With 461,522 residents, New Orleans is the nation's biggest city with a low point below sea level. It lies between the Mississippi River, nearly a half-mile wide, and Lake Pontchartrain, half the size of Rhode Island.

Interstate 10 is the only way out and estimates put the city's evacuation time at 72 hours, Louisiana's longest.

"All those things make it particularly susceptible and of particular concern to us," said Col. Michael Brown, head of the state office of emergency planning.

What really scares planners is that a hurricane storm surge could essentially dump Lake Pontchartrain, which forms the city's northern border, into the city. Experts believe a direct hurricane hit could plunge the city's lowest areas under 19 feet of water.

Once survivors were rescued from rooftops, crews would have to fish out thousands of corpses from the water, van Heerden said.

"We're in the middle of summer. There are all these chemicals and raw sewage that got into the water. A lot of dead animals. We assume by this time you've got all the dead people out," van Heerden said. "That water tends to be very toxic. Now you've got to decide what to do with it."

Reclaiming the city after a hurricane would almost certainly mean pumping vast amounts of the dirty water into the Mississippi River or Lake Pontchartrain.

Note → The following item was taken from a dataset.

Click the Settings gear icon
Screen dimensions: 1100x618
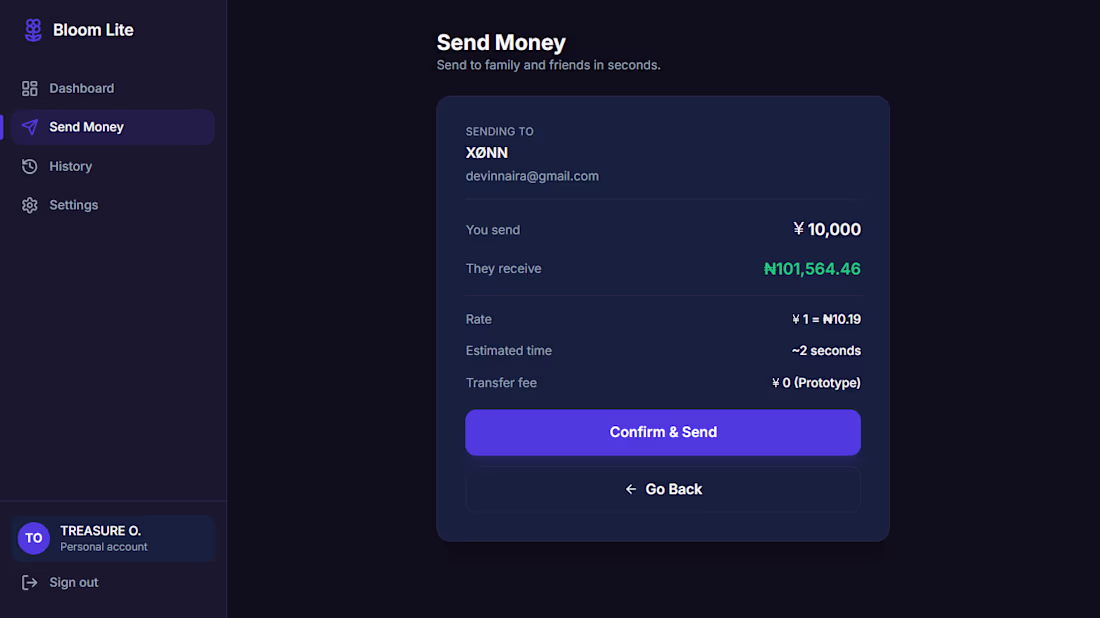(x=29, y=205)
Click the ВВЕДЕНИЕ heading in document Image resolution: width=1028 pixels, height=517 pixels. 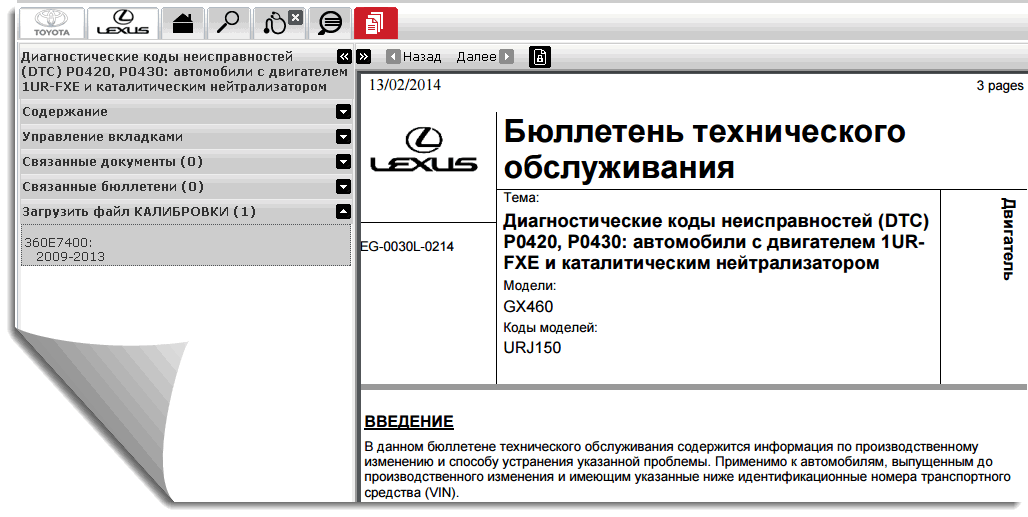408,422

Van Heerden said the lake route would kill several thousand acres of nearby swamps and marshes, while pumping it into the river would affect the Mississippi Delta and the Gulf of Mexico.

The U.S. Army Corps of Engineers would probably cut holes in the levees to drain water back into Lake Pontchartrain, said Jay Combe, coastal hydraulic engineer in charge of the "unwatering" plan. That would leave the water about a foot above sea level, the normal level of the lake.

New Orleans has never faced such a worst-case scenario. The closest the city ever came was in 1965 when Hurricane Betsy's 8- to 10-foot storm surge drowned some parts of the city in 7 feet of water.

Combe said New Orleans residents shouldn't wait around to see if the city survives another hurricane.

"Get out of Dodge. Get out early. Leave when the leaving is good. There's no portion of my grandson that I'd be willing to sacrifice to stay home and protect my home from vandals," Combe said.

Emergency planning studies have found that fewer than half of New Orleans' residents would evacuate if there is a hurricane, and the rest would either choose not to or not be able to.

Combe recommends that residents get out when officials first recommend evacuation, even if the National Hurricane Center is talking about only a 10 percent chance of a storm making landfall.

"That's when you've got to leave," Combe said. "Lots of times you leave when it's not necessary. But that's more acceptable than the other."